--- START ---

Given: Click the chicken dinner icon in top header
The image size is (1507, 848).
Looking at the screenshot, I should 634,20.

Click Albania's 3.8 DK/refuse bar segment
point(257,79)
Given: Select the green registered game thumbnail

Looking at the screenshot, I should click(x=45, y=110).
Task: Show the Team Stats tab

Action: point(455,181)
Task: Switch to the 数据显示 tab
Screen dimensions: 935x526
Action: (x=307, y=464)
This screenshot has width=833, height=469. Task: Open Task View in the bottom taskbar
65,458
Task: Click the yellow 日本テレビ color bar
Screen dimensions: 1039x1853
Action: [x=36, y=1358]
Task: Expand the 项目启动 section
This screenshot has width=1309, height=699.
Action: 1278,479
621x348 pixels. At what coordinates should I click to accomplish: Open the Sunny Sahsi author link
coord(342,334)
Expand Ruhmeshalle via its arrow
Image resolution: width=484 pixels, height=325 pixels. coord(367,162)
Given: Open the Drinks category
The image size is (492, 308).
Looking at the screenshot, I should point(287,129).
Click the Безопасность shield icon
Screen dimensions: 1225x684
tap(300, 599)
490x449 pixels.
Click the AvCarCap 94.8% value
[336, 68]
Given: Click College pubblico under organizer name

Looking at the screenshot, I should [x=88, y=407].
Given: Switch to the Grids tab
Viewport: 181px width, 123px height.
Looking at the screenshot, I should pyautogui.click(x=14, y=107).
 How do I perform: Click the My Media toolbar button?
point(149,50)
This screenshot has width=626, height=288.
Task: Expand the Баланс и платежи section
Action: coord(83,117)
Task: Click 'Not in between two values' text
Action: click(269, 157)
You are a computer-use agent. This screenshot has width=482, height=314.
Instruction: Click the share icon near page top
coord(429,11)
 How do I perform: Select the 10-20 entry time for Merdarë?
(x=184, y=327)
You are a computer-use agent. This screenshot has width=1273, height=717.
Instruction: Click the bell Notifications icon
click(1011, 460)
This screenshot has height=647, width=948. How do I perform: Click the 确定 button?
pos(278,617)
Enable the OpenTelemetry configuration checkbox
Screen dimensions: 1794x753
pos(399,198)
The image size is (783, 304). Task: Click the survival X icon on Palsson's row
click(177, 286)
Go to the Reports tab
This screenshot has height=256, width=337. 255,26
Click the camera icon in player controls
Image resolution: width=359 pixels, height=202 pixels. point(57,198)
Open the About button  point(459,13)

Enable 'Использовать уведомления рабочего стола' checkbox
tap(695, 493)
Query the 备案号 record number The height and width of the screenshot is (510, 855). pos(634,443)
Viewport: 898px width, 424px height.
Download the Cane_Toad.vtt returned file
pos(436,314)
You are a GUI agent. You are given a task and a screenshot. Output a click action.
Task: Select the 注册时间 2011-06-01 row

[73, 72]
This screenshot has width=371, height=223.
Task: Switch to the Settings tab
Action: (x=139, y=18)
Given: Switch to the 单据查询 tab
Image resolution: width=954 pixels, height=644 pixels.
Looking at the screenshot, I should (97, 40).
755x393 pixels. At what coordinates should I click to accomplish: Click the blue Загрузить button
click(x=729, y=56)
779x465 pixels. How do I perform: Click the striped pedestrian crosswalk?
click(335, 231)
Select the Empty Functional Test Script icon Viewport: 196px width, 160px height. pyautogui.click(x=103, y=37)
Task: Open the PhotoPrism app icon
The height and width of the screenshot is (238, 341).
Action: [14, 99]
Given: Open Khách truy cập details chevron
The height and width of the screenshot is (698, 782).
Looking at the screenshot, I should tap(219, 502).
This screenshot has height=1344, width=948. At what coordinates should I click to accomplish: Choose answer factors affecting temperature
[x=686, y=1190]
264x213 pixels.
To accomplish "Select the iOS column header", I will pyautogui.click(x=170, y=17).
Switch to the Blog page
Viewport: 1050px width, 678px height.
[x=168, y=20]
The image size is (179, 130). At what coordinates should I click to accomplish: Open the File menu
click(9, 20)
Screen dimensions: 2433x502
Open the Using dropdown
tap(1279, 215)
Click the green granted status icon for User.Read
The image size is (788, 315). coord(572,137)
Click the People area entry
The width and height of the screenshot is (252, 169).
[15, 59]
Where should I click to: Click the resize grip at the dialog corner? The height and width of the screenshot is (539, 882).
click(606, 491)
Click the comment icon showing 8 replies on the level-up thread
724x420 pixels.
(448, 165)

--- END ---

*Required work*. Scan the material above for lines holding the string "agent" and copy those lines.

*Problem solution*.
You are a computer-use agent. This screenshot has width=482, height=314.
You are a computer-use agent. This screenshot has width=1273, height=717.
You are a GUI agent. You are given a task and a screenshot. Output a click action.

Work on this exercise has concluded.